La predetta imposta, nella forma di ritenuta a titolo di acconto, viene prelevata nella misura del 35%, in sostanza, sui proventi da valori mobiliari emessi da soggetti residenti sul territorio elvetico (articolo 4 “LIP”).

I soggetti fiscalmente residenti in Svizzera, poi, per non rimanere incisi “definitivamente” dall’imposta preventiva, devono scomputarla all’interno della dichiarazione dei redditi, andando così a recuperare la parte eventualmente non dovuta.

La questione diventa maggiormente delicata, tuttavia, per i soggetti non residenti in Svizzera. Salvo particolari disposizioni fiscali interne, infatti, in assenza di convenzione contro le doppie imposizioni, l’imposta preventiva diventa “definitiva” per il contribuente e, normalmente, i proventi da valori mobiliari già sottoposti a tassazione in Svizzera saranno nuovamente tassati nel suo paese di residenza, in base al diffuso principio della tassazione mondiale dei redditi, configurandosi una doppia imposizione giuridica. A seconda dell’ordinamento interno, inoltre, resterà da capire se l’imposizione debba avvenire al lordo od al netto dell’imposta preventiva.

Le cose possono cambiare, invece, in presenza di una convenzione contro le doppie imposizioni fra la Svizzera ed il paese di residenza del contribuente. Come noto, ad esempio nel caso della convenzione Italia-Svizzera, la tassazione di dividendi ed interessi da valori mobiliari sono disciplinati dagli articoli 10 ed 11, elaborati sulla base del modello di convenzione OCSE contro le doppie imposizioni vigente all’epoca della redazione dell’accordo.

I citati articoli della convenzione, nello specifico caso della convenzione Italia-Svizzera, assegnano facoltà di imposizione primariamente allo stato di residenza del contribuente, salvo consentire allo stato della fonte del reddito di assoggettare a tassazione i proventi, in misura, qualora il percettore dei proventi ne sia il beneficiario effettivo, non superiore al 15% per i dividendi ed al 12,5% per gli interessi.

Risulta immediatamente evidente, dunque, che dall’applicazione degli articoli 10 ed 11 della convenzione Italia-Svizzera, qualora al contribuente residente in Italia venga applicata l’imposta preventiva dell’intermediario finanziario svizzero, ed egli sia il beneficiario effettivo dei proventi, discenda il diritto al rimborso della differenza fra l’imposta preventiva e l’eventuale imposta convenzionale.

Accade, tuttavia, che a livello amministrativo l’Amministrazione federale delle contribuzioni abbia storicamente opposto diniego alle domande di rimborso dell’imposta preventiva qualora il contribuente non dimostri documentalmente di aver “spontaneamente” sottoposto a tassazione nel proprio paese i proventi da valori mobiliari di fonte elvetica.
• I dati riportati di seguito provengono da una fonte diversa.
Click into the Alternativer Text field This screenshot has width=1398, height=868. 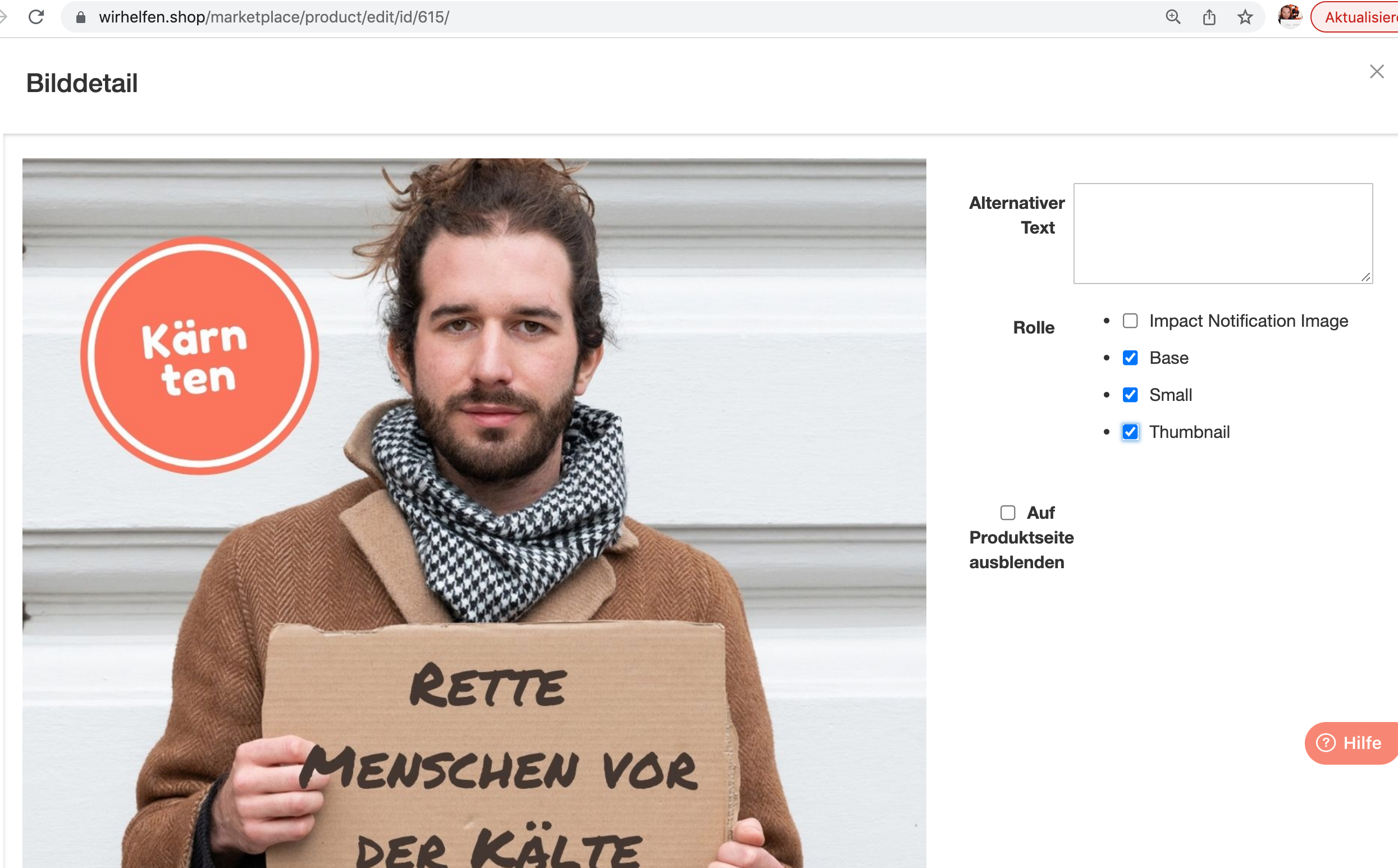point(1222,233)
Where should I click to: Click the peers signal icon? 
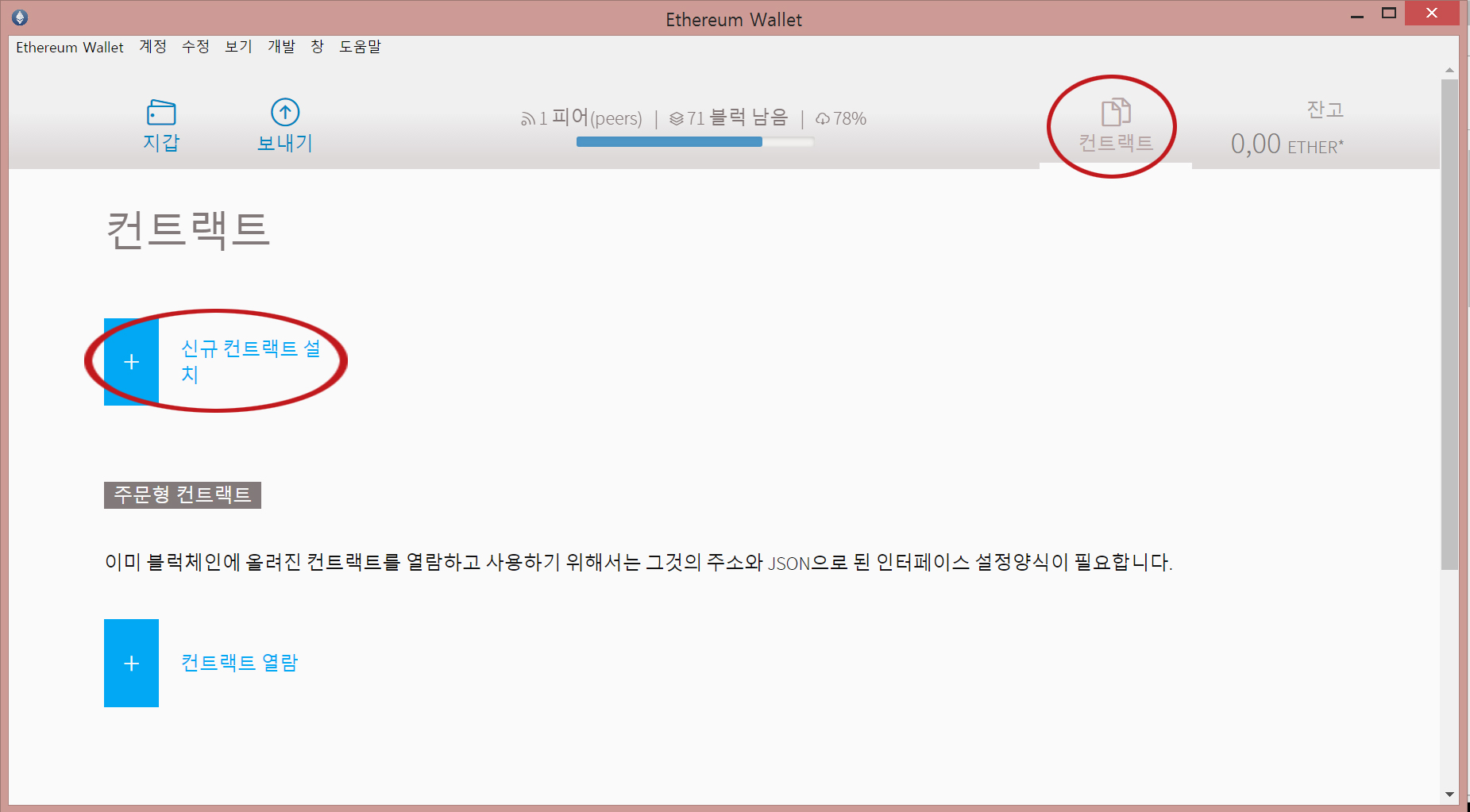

Non si rinviene, però, nella “LIP” alcun riferimento in merito al requisito della “spontaneità”. Ne si deduce, coerentemente, che tale orientamento trovi esclusivamente fondamento amministrativo.

Come anticipato, nella convenzione Italia-Svizzera l’unica condizione che deve essere soddisfatta per limitare la tassazione Svizzera (al massimo) all’imposta convenzionale è che il contribuente sia il beneficiario effettivo dei proventi, a nulla rilevando che quest’ultimo abbia spontaneamente o meno dichiarato gli stessi nello stato di residenza.

Come noto, inoltre, l’articolo 27 della convenzione di Vienna sull’applicazione dei trattati internazionali del 23 maggio 1969, vieta espressamente ad uno degli stati contraenti di un trattato di contravvenire ad una previsione del medesimo per via di una disposizione di legge interna dello stato. In altre parole, le previsioni degli articoli 10 e 11 della convenzione Italia-Svizzera non possono essere disattese sulla base di alcuna norma di legge Svizzera, men che meno sulla base di un orientamento amministrativo dell’Amministrazione federale delle contribuzioni.

La prassi amministrativa, dunque, dell’Amministrazione federale delle contribuzioni, appare essere, non solo – nel caso della convenzione Italia-Svizzera – contraria a quest’ultima, ma anche palesemente in violazione della legge sull’applicazione dei trattati internazionali.

Fonti svizzere nelle ultime settimane riferiscono tuttavia di una rivisitazione in corso del proprio approccio da parte dell’Amministrazione federale delle contribuzioni, il che non potrebbe che essere accolto positivamente.

Non resta dunque che attendere fiduciosi.